[Entries for locating words and elements]
+++

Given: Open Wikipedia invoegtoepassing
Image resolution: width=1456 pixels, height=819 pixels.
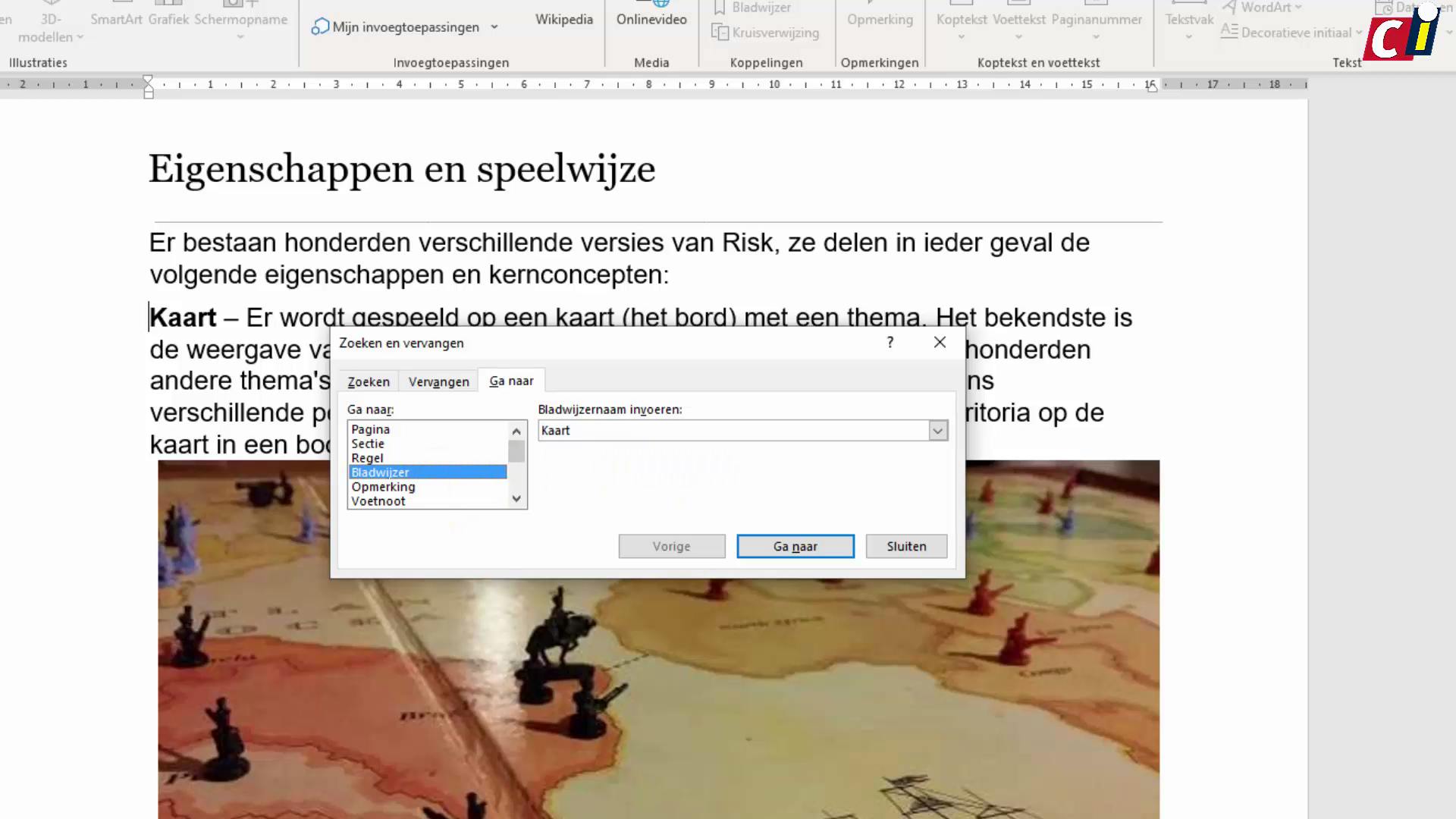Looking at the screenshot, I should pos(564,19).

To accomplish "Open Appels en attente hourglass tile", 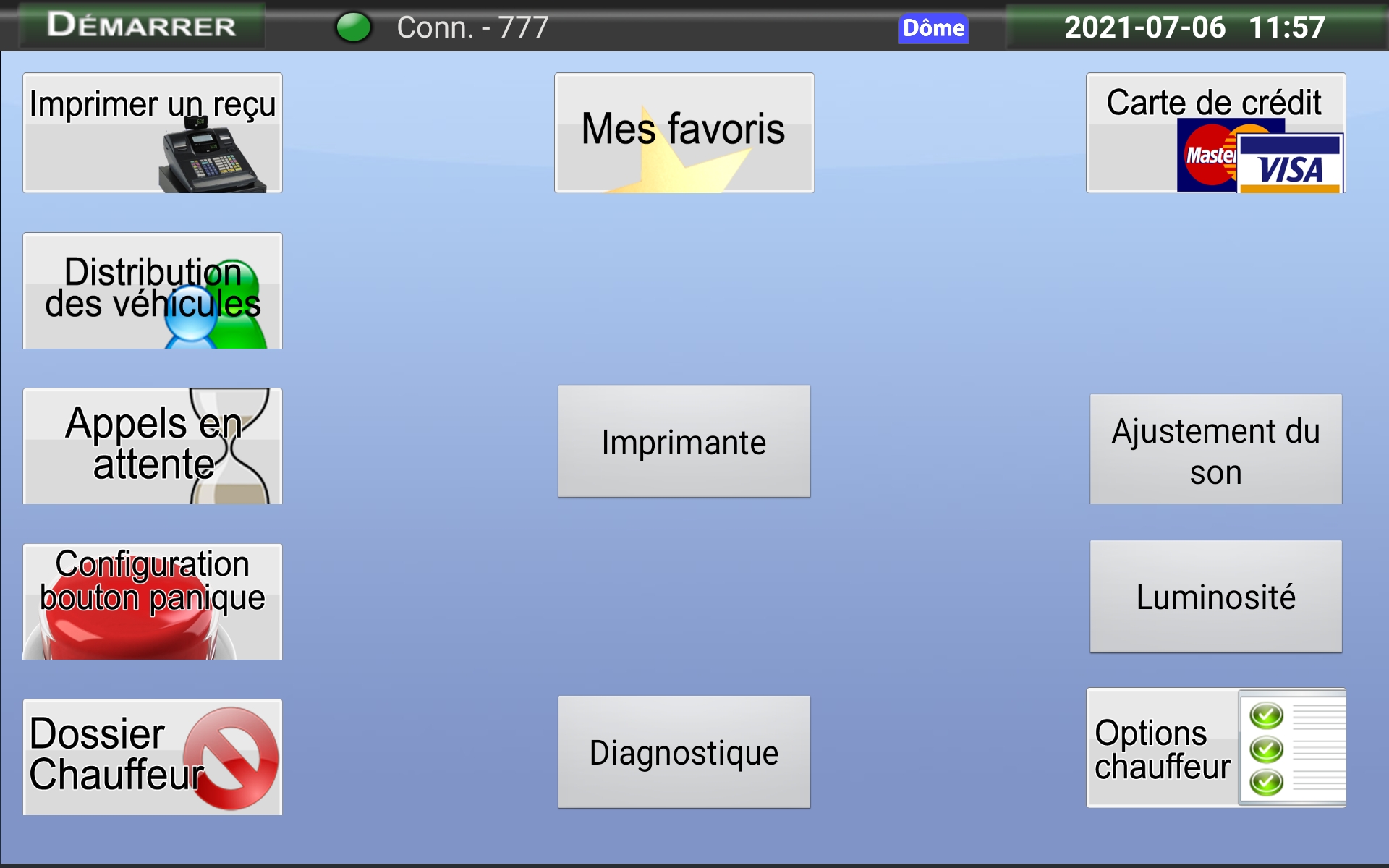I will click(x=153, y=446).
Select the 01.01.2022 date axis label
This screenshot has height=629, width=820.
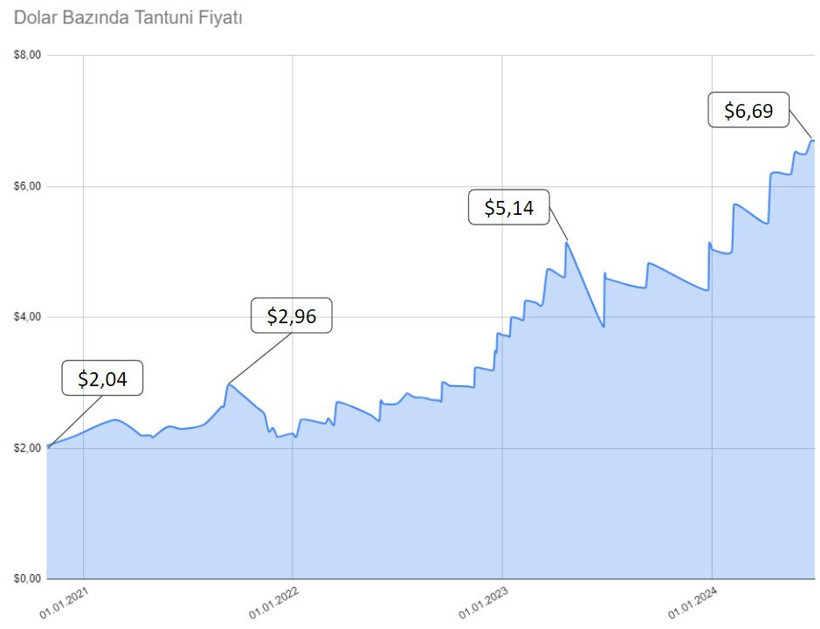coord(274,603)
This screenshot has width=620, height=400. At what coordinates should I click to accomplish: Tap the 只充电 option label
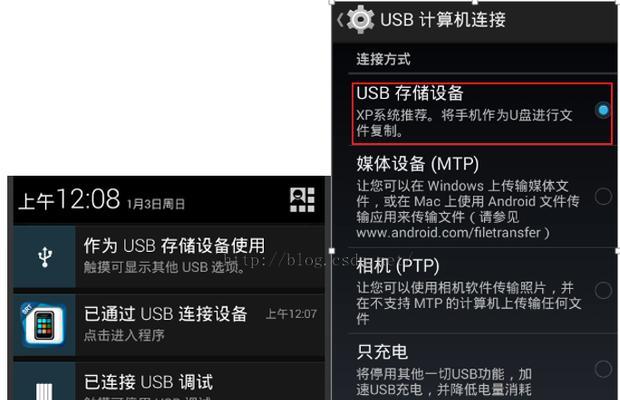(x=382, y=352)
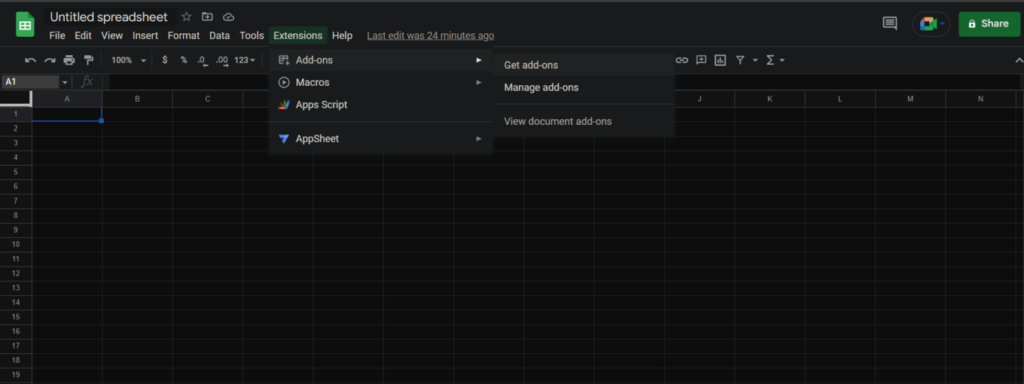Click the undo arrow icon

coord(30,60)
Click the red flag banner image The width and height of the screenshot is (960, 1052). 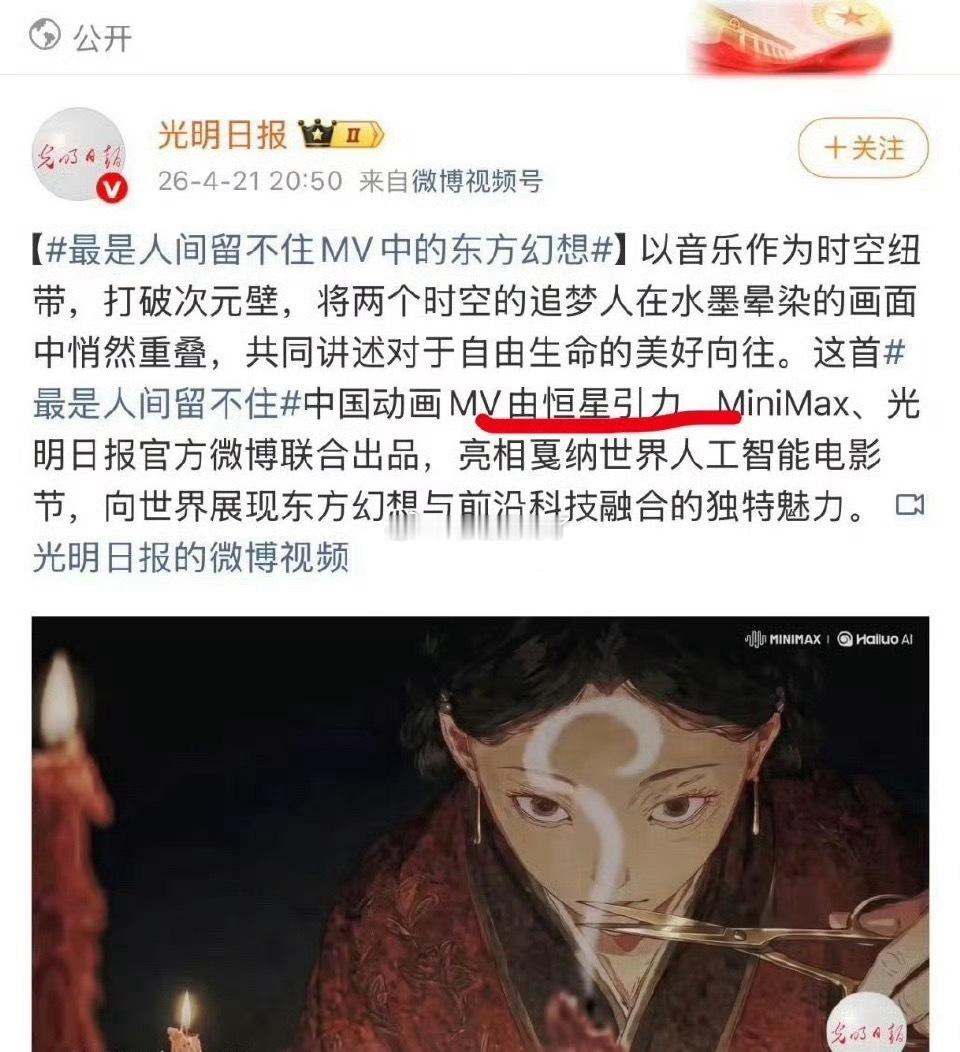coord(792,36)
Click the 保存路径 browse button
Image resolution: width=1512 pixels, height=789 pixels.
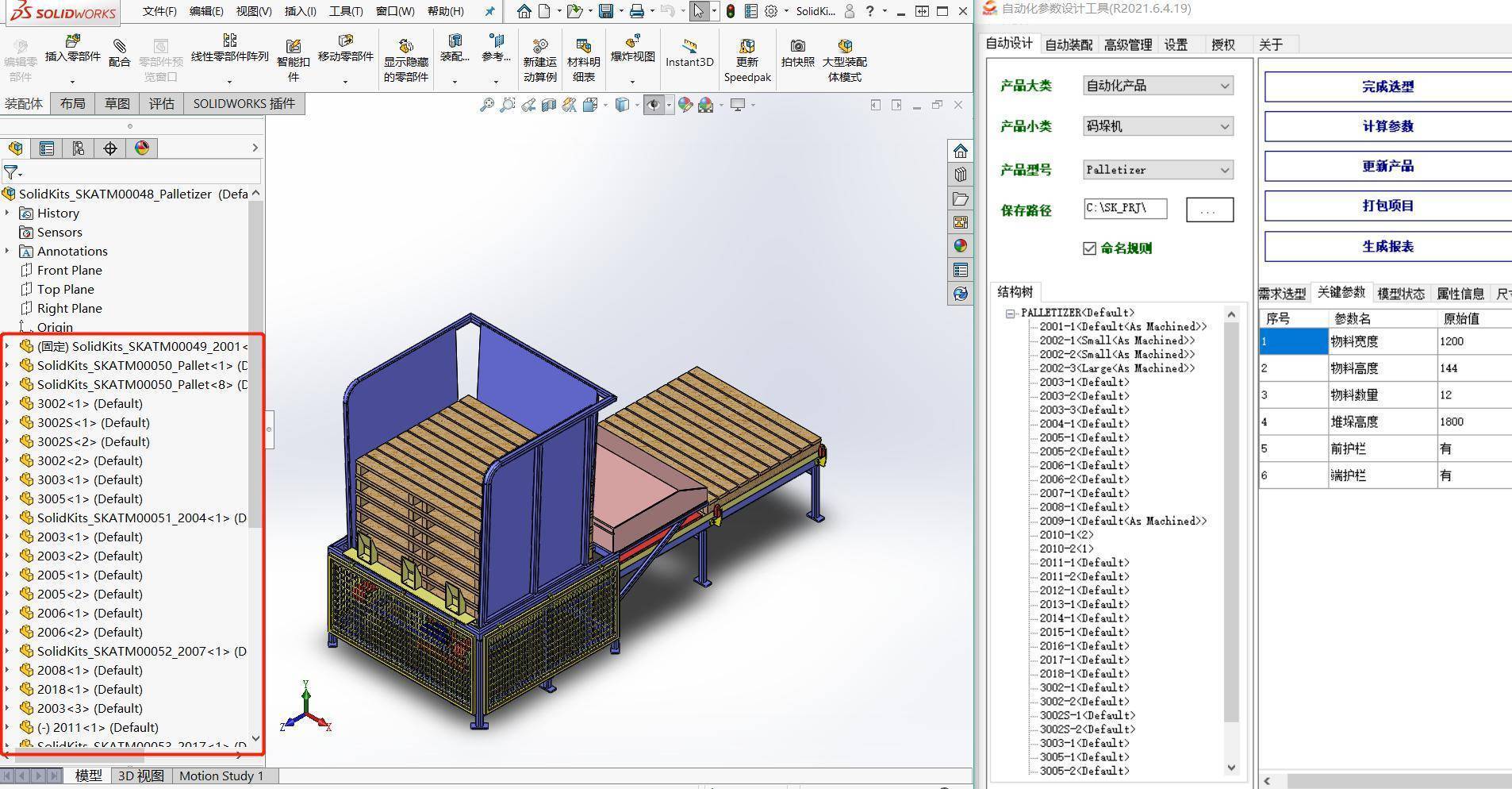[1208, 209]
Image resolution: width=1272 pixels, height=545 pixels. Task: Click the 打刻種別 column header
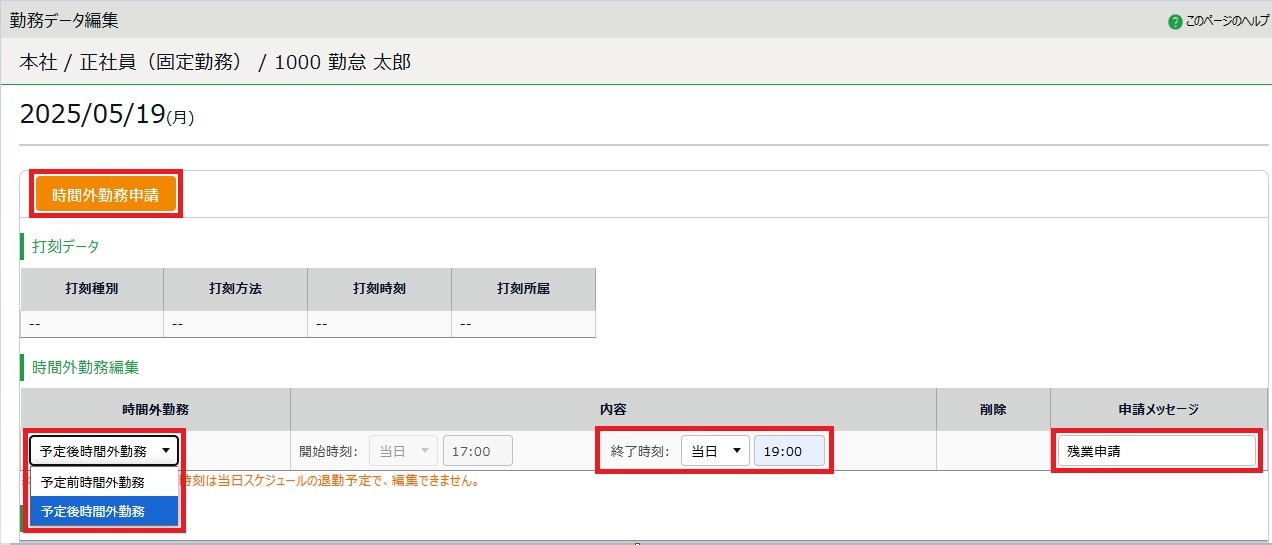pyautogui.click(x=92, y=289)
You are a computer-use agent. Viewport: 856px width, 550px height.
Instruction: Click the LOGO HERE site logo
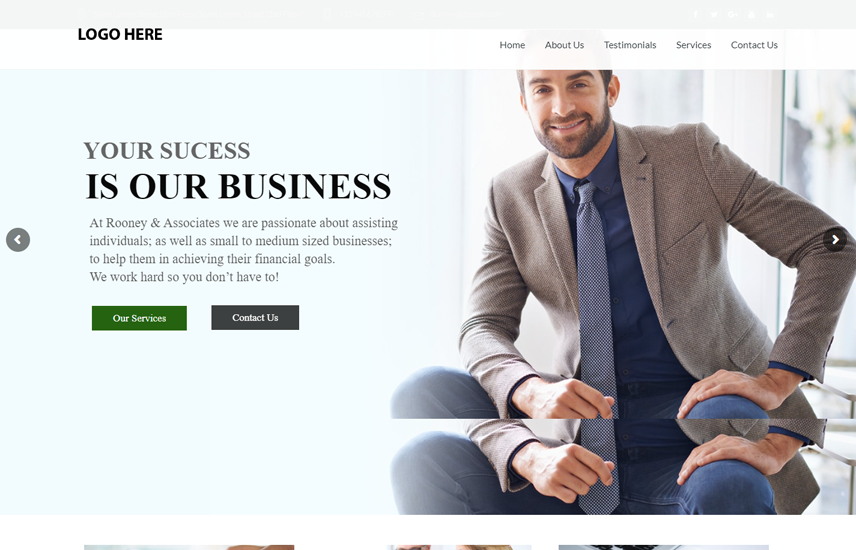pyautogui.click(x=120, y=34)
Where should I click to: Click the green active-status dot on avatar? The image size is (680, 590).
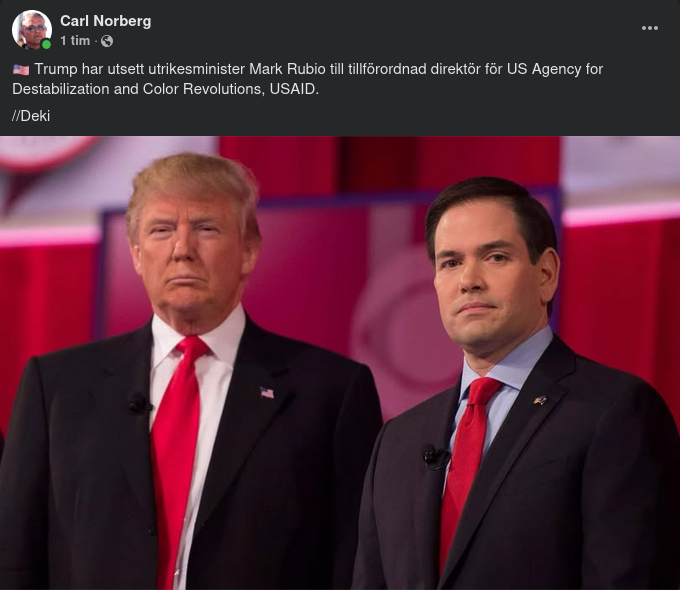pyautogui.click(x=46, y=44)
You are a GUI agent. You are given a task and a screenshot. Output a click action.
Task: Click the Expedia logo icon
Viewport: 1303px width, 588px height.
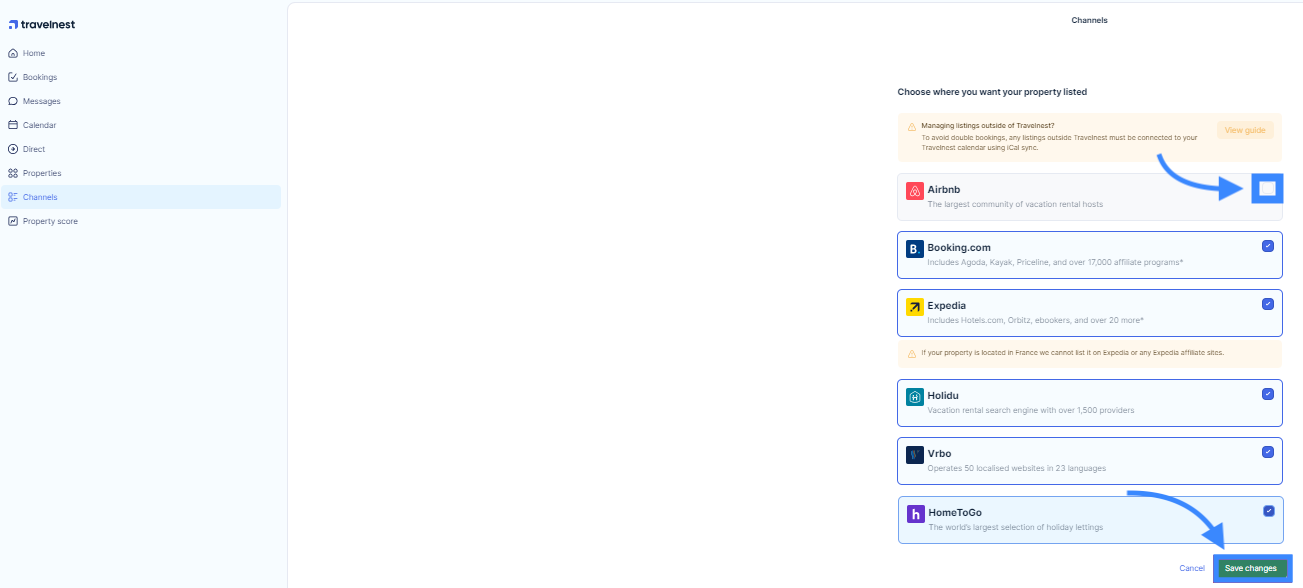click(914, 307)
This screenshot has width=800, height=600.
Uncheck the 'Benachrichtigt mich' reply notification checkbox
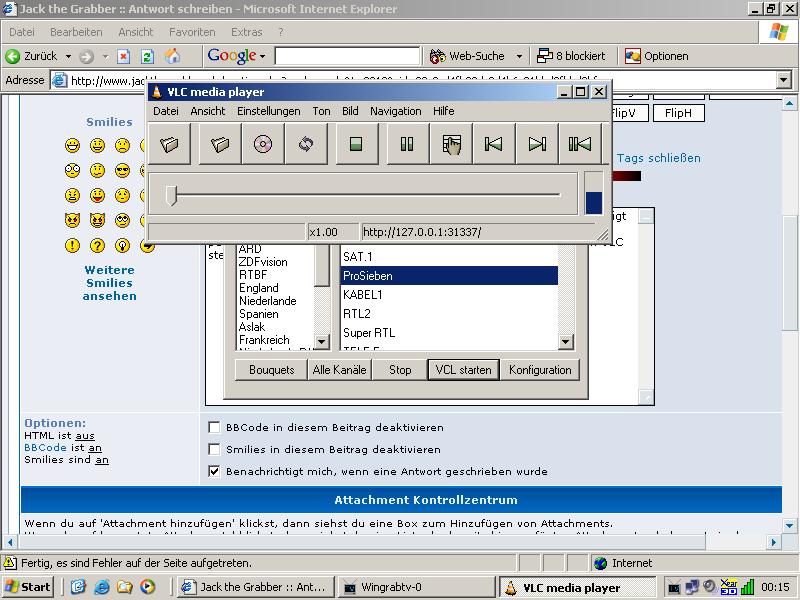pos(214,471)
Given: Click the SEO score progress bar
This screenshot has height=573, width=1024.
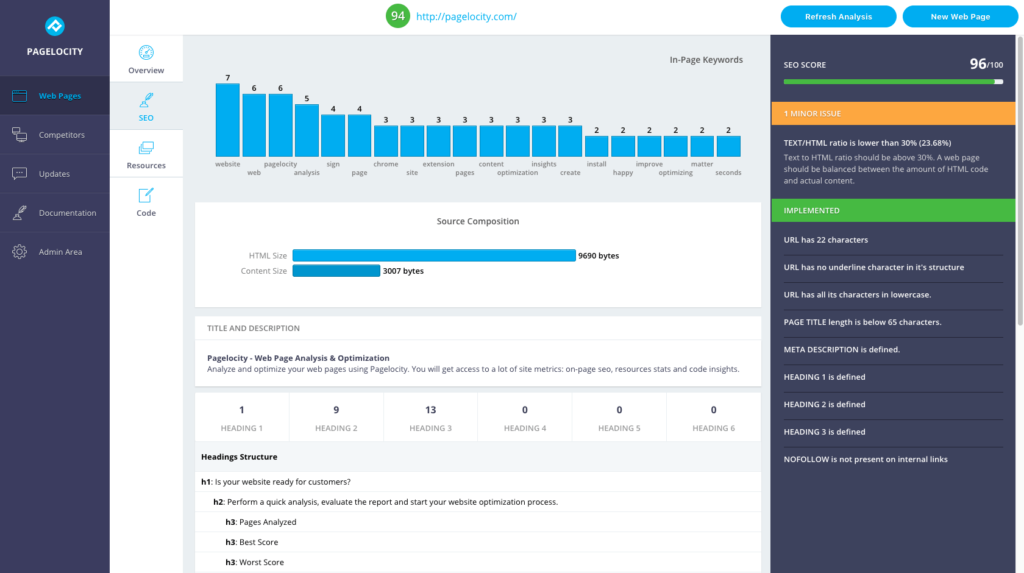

+++

WHAT YOU HAVE TO DO | Reproduce everything from the line containing "Click the 保存路径 browse button" down to the end of the records without changing a word. Leave the pictures out.

WRITTEN ANSWER |
Click the 保存路径 browse button
Image resolution: width=1512 pixels, height=789 pixels.
[1208, 209]
Image resolution: width=1272 pixels, height=545 pixels. Task: Click the 打刻種別 column header
pyautogui.click(x=92, y=289)
You are a computer-use agent. Viewport: 856px width, 550px height.
Instruction: Click the LOGO HERE site logo
pyautogui.click(x=120, y=34)
Where should I click to: Click the green active-status dot on avatar? The image size is (680, 590).
pyautogui.click(x=46, y=44)
You are a GUI agent. You are given a task and a screenshot. Output a click action.
Task: Click the Expedia logo icon
Viewport: 1303px width, 588px height.
click(914, 307)
This screenshot has width=800, height=600.
Uncheck the 'Benachrichtigt mich' reply notification checkbox
pos(214,471)
Given: Click the SEO score progress bar
This screenshot has height=573, width=1024.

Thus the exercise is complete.